Dua Telinga dan Satu Mulut

Perjalanan belum dimulai, namun seorang lelaki paruh baya yang duduk di samping saya langsung menyapa saya dengan hangat. Dimulai dengan perkenalan dan saling menanyakan aktivitas masing-masing, kami memulai percakapan. Awalnya percakapan berjalan dua arah, namun nampaknya lelaki paruh baya itu memang senang bercerita. Banyak yang ia ceritakan, mulai dari kegiatannya sehari-hari sampai menuju pembicaraan yang cukup berat mengenai prinsip-prinsip hidup yang ia pegang. Lama-kelamaan alur percakapan menjadi satu arah, yaitu dari lelaki itu ke saya. Saya lebih banyak jadi pendengar dan berusaha menjadi pendengar yang baik dengan memperhatikan dan menanggapi ceritanya walau terkadang terasa membosankan. Untungnya saya ingat perkataan seorang teman saya bahwa dengan mendengar kita akan mendapatkan banyak informasi dengan catatan kita benar-benar mendengarkan, tidak sekadar mengiyakan. Memang tak jarang ceritanya susah untuk dimengerti karena alurnya yang tidak urut sehingga terasa membosankan. Namun lelaki itu terus bercerita dengan antusias. 

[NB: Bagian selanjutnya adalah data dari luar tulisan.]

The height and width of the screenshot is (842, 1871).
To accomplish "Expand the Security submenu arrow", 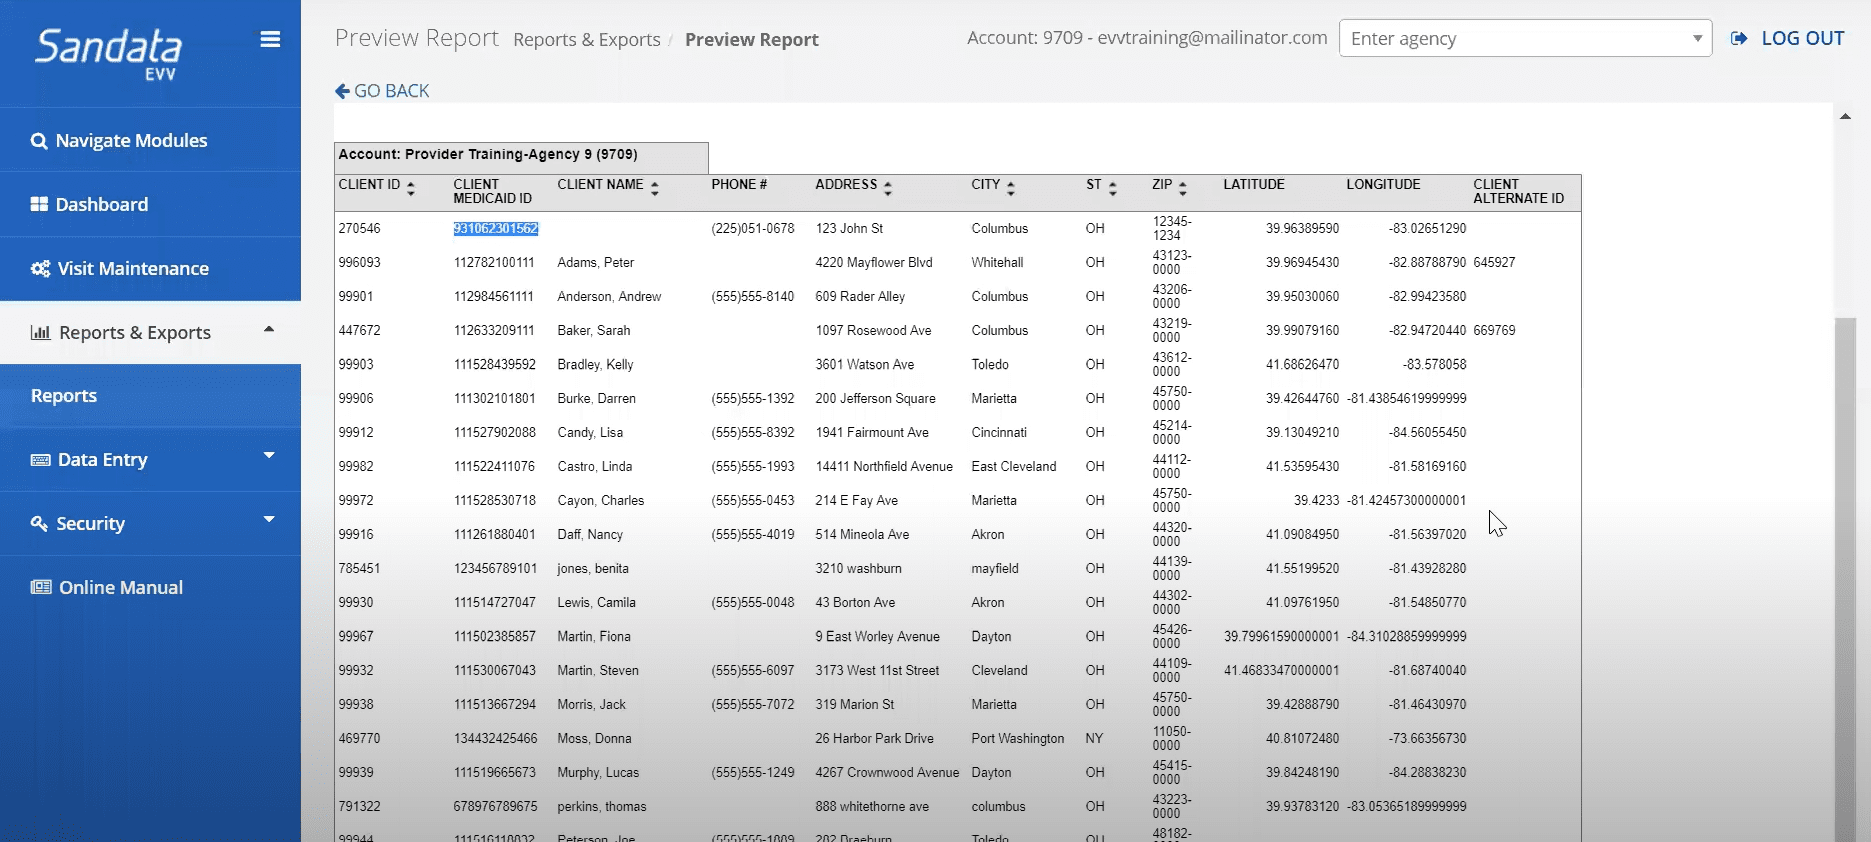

Mengapa ia terus bersemangat sedangkan saya sudah seperti kehabisan tenaga untuk mendengarkan? Jawabannya adalah karena manusia cenderung tertarik pada cerita tentang dirinya sendiri. Anda pasti pernah mengalaminya misalnya saat pulang dari liburan, masing-masing akan berebut menceritakan mengenai liburannya dan tak jarang cerita dari temannya tidak ada yang masuk di kepala. Inilah salah satu sifat alami manusia. Apakah hal ini negatif? Tentu saja tidak jika kita menanggapinya dengan cara yang tepat. Bahkan kita dapat menggunakannya sebagai cara agar kita disukai oleh orang lain yaitu dengan cara mendengar yang baik. Tapi hal ini terkadang sulit dan memerlukan latihan. Kita mempunyai dua telinga dan satu mulut, itu artinya kita seharusnya lebih banyak mendengar daripada berbicara. Namun apa dikata, karena mulut terletak di depan, tak jarang kita lebih banyak bicara daripada mendengar.